Saved data entries

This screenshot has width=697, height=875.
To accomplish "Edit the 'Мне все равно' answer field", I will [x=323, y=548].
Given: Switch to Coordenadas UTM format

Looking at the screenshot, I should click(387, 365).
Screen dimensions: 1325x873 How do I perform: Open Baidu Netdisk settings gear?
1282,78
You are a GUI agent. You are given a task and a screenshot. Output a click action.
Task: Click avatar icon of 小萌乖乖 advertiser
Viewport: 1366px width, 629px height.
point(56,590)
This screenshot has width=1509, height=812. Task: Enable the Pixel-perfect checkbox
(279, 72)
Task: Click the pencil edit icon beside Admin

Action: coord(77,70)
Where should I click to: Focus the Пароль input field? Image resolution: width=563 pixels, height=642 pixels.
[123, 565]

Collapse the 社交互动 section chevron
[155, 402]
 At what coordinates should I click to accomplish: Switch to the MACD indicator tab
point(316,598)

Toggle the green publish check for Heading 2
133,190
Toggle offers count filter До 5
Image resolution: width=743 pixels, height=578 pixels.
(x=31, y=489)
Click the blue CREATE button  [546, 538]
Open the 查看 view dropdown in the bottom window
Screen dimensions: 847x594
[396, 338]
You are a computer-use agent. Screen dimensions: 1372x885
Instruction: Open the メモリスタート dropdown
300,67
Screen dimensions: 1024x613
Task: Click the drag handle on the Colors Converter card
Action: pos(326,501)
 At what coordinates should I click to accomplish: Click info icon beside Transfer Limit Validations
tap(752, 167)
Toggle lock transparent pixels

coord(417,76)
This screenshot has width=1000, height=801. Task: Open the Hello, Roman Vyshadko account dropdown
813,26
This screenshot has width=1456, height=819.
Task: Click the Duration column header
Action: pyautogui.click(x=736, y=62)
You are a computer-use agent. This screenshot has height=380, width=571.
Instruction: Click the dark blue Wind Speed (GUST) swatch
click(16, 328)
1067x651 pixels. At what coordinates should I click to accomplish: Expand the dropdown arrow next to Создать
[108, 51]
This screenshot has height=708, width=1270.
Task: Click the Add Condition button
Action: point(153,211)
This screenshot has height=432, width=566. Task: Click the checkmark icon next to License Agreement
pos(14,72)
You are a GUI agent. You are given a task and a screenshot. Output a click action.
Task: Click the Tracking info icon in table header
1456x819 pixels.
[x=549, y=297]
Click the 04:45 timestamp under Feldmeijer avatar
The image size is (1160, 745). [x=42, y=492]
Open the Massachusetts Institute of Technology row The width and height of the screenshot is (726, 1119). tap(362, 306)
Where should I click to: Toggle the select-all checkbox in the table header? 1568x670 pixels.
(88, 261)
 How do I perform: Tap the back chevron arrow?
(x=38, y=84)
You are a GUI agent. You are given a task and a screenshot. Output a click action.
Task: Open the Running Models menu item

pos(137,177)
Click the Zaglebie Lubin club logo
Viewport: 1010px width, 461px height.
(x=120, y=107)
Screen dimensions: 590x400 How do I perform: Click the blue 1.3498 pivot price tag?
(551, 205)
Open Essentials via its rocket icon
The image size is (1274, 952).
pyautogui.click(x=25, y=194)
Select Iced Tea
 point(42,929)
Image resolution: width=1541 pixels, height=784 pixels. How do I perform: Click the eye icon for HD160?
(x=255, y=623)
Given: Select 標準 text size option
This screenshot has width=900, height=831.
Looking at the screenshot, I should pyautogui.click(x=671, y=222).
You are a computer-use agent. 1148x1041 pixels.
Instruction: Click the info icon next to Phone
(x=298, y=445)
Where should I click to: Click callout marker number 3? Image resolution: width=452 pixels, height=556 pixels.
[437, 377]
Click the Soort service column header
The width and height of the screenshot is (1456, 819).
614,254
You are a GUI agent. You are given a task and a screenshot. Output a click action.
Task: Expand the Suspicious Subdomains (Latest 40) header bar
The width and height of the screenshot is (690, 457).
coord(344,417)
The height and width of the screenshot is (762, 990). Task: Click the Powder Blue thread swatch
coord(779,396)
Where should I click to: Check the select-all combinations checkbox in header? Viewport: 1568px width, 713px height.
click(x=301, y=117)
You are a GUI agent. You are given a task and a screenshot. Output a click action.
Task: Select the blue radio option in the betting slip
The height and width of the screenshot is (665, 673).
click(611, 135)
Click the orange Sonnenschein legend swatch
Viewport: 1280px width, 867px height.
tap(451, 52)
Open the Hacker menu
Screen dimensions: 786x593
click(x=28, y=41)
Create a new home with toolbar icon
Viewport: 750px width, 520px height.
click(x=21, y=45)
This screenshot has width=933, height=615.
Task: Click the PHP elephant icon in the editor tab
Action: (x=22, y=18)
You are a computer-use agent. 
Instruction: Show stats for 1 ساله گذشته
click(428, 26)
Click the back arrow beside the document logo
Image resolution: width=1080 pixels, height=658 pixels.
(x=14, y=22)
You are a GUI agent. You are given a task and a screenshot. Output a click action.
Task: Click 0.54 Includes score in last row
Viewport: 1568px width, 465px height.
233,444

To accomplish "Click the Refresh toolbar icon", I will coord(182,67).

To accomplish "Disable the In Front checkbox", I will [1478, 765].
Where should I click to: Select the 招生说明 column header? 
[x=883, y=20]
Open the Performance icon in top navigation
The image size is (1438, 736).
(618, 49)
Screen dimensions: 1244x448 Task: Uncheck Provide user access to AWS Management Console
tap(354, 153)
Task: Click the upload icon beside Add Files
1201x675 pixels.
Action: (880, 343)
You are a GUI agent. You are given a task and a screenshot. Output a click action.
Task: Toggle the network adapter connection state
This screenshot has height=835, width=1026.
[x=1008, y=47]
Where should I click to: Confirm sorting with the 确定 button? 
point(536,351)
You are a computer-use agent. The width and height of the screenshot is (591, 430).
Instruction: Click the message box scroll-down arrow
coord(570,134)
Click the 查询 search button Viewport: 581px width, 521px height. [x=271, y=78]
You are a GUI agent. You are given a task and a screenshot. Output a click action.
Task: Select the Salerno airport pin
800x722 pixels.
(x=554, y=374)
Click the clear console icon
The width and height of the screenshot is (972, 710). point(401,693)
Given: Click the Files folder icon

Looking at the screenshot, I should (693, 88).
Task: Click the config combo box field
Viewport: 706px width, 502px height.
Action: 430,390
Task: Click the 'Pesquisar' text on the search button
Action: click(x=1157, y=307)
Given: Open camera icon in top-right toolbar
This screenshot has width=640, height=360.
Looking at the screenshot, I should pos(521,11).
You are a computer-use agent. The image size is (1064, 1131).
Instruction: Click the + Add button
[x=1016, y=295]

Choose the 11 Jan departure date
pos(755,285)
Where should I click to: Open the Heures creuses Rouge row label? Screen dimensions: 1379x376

**Assignment**
Only the lines that contain the string "option" should be copied from the entries above.

**Answer area**
Given: Select 標準 text size option
Task: Select the blue radio option in the betting slip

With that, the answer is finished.